> Written problem:
Rewrite the data from its first line through the line containing "Action: point(428,463)", copying every line in full and raising each coordinate by 65.

> Entries provided:
#####

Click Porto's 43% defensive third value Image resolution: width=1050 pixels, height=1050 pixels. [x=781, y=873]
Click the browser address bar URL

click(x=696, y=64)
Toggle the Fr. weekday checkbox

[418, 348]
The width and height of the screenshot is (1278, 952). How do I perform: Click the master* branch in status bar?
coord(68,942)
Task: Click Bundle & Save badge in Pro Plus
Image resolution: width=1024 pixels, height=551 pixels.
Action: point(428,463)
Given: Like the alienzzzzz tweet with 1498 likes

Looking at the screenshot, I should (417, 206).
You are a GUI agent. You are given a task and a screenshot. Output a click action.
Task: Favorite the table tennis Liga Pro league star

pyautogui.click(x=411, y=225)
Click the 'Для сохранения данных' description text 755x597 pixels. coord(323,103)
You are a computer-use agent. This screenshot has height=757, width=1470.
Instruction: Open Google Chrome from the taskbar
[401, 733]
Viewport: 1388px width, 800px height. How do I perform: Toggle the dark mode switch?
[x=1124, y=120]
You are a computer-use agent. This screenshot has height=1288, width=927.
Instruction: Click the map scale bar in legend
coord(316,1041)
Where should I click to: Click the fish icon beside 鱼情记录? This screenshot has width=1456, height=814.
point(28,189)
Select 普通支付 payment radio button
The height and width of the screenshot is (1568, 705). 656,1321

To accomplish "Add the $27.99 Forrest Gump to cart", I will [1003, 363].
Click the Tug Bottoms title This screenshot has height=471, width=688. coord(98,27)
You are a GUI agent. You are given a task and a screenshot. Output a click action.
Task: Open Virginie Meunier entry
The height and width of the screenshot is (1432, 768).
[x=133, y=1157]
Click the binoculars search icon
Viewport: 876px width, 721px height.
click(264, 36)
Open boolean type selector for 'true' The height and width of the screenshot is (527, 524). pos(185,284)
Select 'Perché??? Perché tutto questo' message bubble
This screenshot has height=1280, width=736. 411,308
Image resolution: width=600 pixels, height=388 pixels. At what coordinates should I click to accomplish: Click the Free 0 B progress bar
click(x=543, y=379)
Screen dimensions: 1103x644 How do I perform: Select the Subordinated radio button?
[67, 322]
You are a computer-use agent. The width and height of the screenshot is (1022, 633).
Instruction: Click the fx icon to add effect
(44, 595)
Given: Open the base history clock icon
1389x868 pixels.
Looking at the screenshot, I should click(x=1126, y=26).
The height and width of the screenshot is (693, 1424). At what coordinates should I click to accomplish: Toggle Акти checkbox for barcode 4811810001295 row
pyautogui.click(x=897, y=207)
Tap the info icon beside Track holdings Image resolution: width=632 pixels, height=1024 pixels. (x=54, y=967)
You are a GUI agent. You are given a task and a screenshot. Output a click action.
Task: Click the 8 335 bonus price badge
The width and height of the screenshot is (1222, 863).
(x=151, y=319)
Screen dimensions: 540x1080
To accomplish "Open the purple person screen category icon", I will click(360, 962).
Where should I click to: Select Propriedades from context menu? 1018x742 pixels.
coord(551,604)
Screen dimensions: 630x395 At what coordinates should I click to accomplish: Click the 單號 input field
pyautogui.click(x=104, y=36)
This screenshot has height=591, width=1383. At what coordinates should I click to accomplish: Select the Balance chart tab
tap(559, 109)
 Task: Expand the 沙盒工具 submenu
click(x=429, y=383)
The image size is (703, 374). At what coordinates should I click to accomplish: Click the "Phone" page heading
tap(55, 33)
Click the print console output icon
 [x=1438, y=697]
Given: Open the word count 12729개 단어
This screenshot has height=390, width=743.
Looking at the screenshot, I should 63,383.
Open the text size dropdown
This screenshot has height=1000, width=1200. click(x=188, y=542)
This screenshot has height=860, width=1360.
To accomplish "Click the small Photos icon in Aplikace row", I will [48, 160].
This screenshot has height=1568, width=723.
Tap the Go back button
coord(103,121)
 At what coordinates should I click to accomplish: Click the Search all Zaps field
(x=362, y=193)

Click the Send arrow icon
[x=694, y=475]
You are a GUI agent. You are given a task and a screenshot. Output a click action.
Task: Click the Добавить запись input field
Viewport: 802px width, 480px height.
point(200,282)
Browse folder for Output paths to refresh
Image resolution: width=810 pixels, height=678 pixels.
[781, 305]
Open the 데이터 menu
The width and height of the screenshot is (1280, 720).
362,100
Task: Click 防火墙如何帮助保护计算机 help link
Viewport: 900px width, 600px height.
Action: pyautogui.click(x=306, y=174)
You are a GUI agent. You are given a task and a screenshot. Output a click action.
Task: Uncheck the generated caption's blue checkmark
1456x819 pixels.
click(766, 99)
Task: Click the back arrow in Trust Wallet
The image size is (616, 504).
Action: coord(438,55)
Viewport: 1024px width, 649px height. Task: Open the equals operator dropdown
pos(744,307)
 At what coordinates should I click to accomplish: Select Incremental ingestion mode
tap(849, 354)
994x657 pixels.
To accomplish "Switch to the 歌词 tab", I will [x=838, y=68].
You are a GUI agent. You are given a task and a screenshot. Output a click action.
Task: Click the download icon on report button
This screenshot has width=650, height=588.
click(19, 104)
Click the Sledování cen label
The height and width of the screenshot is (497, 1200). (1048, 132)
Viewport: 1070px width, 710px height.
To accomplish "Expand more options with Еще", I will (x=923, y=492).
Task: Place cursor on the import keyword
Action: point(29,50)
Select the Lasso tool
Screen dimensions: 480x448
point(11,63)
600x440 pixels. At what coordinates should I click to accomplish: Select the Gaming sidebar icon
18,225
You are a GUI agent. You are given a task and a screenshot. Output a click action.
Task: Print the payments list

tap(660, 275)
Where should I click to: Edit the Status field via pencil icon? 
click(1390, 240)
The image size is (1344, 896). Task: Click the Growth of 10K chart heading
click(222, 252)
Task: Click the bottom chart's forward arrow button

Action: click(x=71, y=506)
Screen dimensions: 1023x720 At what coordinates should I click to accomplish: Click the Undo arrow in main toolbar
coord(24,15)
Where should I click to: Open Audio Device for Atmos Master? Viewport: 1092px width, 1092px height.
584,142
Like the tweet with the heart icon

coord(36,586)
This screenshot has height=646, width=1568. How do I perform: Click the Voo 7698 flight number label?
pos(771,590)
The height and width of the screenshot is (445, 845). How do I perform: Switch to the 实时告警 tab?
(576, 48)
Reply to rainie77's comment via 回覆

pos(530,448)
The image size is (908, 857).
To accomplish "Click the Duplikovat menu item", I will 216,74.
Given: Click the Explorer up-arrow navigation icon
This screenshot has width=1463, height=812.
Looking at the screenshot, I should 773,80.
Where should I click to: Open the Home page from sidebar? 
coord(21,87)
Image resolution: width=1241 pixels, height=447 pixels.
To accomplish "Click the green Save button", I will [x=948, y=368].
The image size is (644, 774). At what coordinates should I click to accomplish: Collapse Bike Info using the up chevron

#####

> The answer:
Click Porto's 43% defensive third value Image resolution: width=1050 pixels, height=1050 pixels. [x=846, y=938]
Click the browser address bar URL

click(x=761, y=129)
Toggle the Fr. weekday checkbox

[483, 413]
The width and height of the screenshot is (1278, 952). How do I perform: Click the master* branch in status bar?
coord(133,1007)
Task: Click Bundle & Save badge in Pro Plus
Image resolution: width=1024 pixels, height=551 pixels.
Action: point(493,528)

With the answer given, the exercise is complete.